| Task description |
Reproduce each entry below exactly, without omitting any.

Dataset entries
- - - - - - -
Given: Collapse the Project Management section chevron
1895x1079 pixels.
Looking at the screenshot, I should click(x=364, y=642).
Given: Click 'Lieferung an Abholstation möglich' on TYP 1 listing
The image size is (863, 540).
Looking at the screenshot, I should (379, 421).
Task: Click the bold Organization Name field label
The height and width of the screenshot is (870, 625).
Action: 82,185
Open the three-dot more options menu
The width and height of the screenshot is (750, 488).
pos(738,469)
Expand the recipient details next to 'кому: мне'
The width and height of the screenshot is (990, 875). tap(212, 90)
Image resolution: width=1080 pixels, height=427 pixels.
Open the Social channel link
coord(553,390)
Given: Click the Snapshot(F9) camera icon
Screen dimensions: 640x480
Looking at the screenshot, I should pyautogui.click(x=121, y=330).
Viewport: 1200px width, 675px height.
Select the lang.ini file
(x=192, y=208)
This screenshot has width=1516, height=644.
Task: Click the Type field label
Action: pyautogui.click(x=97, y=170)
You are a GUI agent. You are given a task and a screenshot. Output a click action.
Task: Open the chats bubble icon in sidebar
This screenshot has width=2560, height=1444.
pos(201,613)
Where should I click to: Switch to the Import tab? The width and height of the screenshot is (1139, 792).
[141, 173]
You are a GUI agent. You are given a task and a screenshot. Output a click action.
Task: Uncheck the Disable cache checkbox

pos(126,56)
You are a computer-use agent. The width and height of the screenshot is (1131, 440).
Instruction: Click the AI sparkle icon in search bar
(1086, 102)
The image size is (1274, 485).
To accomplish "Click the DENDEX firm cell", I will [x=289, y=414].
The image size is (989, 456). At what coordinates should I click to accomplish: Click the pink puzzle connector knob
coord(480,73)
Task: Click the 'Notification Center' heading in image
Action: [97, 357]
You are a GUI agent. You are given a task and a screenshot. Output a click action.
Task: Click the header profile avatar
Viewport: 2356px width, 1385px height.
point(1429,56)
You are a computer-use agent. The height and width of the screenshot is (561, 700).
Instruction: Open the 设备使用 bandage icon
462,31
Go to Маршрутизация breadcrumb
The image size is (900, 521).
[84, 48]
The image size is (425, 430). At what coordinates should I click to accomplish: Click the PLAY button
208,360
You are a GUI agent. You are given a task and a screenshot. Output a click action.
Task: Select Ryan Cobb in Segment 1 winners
- - - - - - -
| Worked solution |
Given: Collapse the Project Management section chevron
1895x1079 pixels.
Looking at the screenshot, I should click(x=364, y=642).
Given: Click 'Lieferung an Abholstation möglich' on TYP 1 listing
The image size is (863, 540).
Looking at the screenshot, I should (379, 421).
Task: Click the bold Organization Name field label
The height and width of the screenshot is (870, 625).
Action: 82,185
Open the three-dot more options menu
The width and height of the screenshot is (750, 488).
pos(738,469)
Expand the recipient details next to 'кому: мне'
The width and height of the screenshot is (990, 875). tap(212, 90)
Image resolution: width=1080 pixels, height=427 pixels.
Open the Social channel link
coord(553,390)
Given: Click the Snapshot(F9) camera icon
Screen dimensions: 640x480
Looking at the screenshot, I should pyautogui.click(x=121, y=330).
Viewport: 1200px width, 675px height.
Select the lang.ini file
(x=192, y=208)
This screenshot has width=1516, height=644.
Task: Click the Type field label
Action: pyautogui.click(x=97, y=170)
You are a GUI agent. You are given a task and a screenshot. Output a click action.
Task: Open the chats bubble icon in sidebar
This screenshot has width=2560, height=1444.
pos(201,613)
Where should I click to: Switch to the Import tab? The width and height of the screenshot is (1139, 792).
[141, 173]
You are a GUI agent. You are given a task and a screenshot. Output a click action.
Task: Uncheck the Disable cache checkbox

pos(126,56)
You are a computer-use agent. The width and height of the screenshot is (1131, 440).
Instruction: Click the AI sparkle icon in search bar
(1086, 102)
The image size is (1274, 485).
To accomplish "Click the DENDEX firm cell", I will [x=289, y=414].
The image size is (989, 456). At what coordinates should I click to accomplish: Click the pink puzzle connector knob
coord(480,73)
Task: Click the 'Notification Center' heading in image
Action: [97, 357]
You are a GUI agent. You are given a task and a screenshot. Output a click action.
Task: Click the header profile avatar
Viewport: 2356px width, 1385px height.
point(1429,56)
You are a computer-use agent. The height and width of the screenshot is (561, 700).
Instruction: Open the 设备使用 bandage icon
462,31
Go to Маршрутизация breadcrumb
The image size is (900, 521).
[84, 48]
The image size is (425, 430). At what coordinates should I click to accomplish: Click the PLAY button
208,360
You are a GUI agent. You are given a task and a screenshot. Output a click action.
Task: Select Ryan Cobb in Segment 1 winners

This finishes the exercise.